Qu’est-ce que cela change pour vous d’avoir votre propre boucherie à disposition, à deux pas de votre restaurant ? 

Nous avons une relation avec les producteurs encore plus poussée. Nous avons de vrais professionnels qui connaissent les morceaux et qui sont capables de dissocier l’animal de façon beaucoup plus pointue. On le faisait déjà avant, mais maintenant c’est de manière beaucoup plus éclairée. 

Comment se fait le lien, directement, entre Quinsou et la Boucherie Grégoire ?

Il y a une synergie. Nous (ndlr : le restaurant), de façon régulière, nous allons là-bas pour prendre les morceaux qui nous intéressent. On arrive le matin, on demande ce qui est arrivé le jour même. Il y a une vraie conversation, un véritable échange. C’est une sorte de va-et-vient perpétuel, un vase communiquant. Le boucher va me dire : « J’ai une épaule d’agneau, je ne sais pas quoi en faire. » Je lui réponds « Ça tombe bien, j’ai besoin de viande pour mes déjeuners de la semaine prochaine, donne-moi cinq minutes, je reviens. » Je vais voir Sophie (ndlr : Sophie Del Prado, la cheffe de Quinsou) en cuisine, et l’on en parle. Les recettes, souvent, partent des discussions… 

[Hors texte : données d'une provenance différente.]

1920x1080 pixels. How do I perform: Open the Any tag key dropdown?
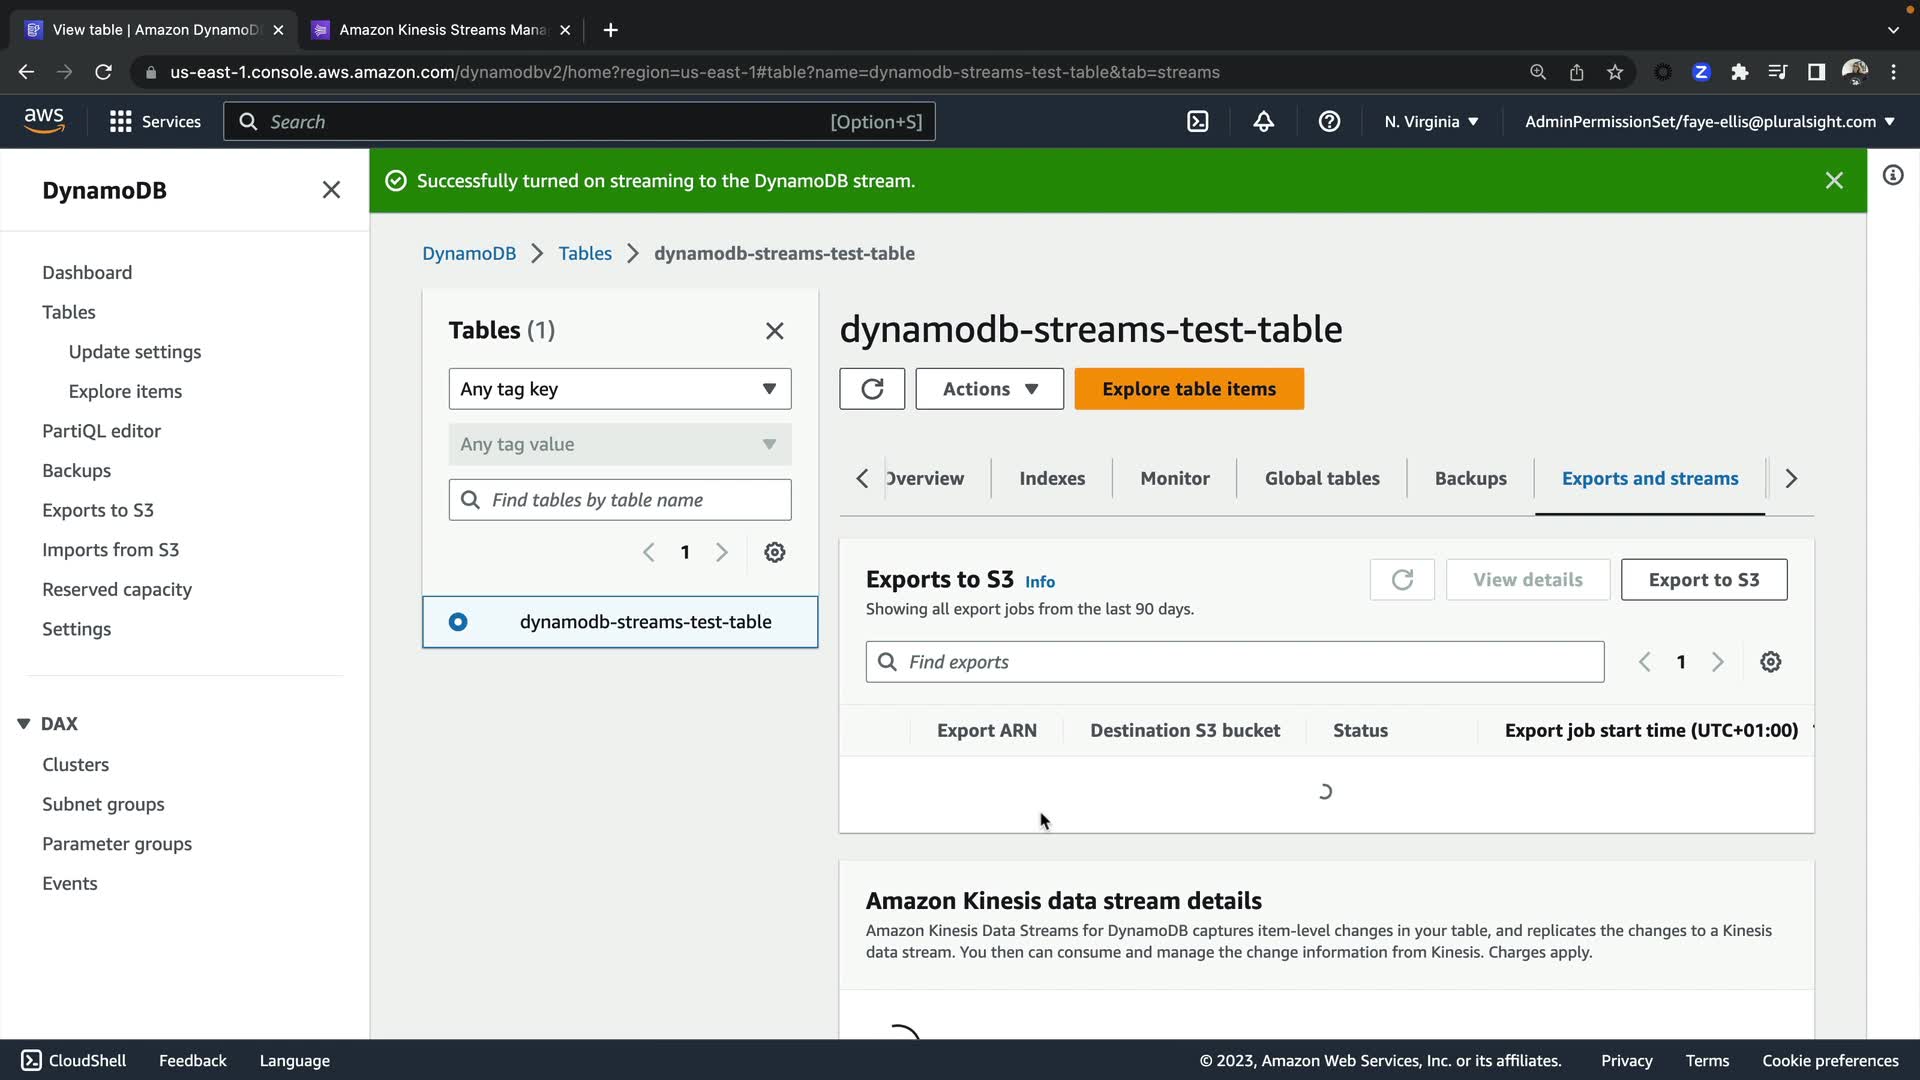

Cela fonctionne-t'il de la même manière dans l’autre sens ? 

L’autre jour, par exemple, ils avaient une épaule de cochon. Ils ne savaient pas trop quoi en faire. J’ai proposé de la saler, de la cuire d’une façon différente. Et finalement, sur la trancheuse, cela faisait un jambon d’épaule de cochon sublime… On a résolu un problème et l’on sait maintenant que les jours où l’on n'arriverait pas à passer l’épaule, c’est facile.
 



J’ai pu lire que vous aviez depuis tout jeune été au contact des produits et que l’on ne jetait que très peu de choses. Est-ce que c’est cela qui transparaît à la fois dans votre cuisine et dans cette boucherie ? 

Mes parents ont acheté une ferme quand j’avais 9-10 ans, et rapidement, il y a eu des animaux. Qui dit « animaux », dit qu’il faut manger. Si l’on voulait un lapin, il fallait tuer le lapin, si l’on voulait une poule, il fallait tuer la poule. Quand on fait cela, il y a toute l’animalité qui vient avec. On ne prend pas juste la cuisse et l’on jette le reste. Pour le lapin, ma mère faisait une terrine avec les avants et autre chose avec l’arrière. Il y avait une économie naturelle et… un bon sens paysan. Je veux bien croire au monde des bisounours et qu’il faille manger moins de viande, je suis même tout à fait d’accord, mais il y a un moment, où il y a une façon de se sustenter de manière… naturelle !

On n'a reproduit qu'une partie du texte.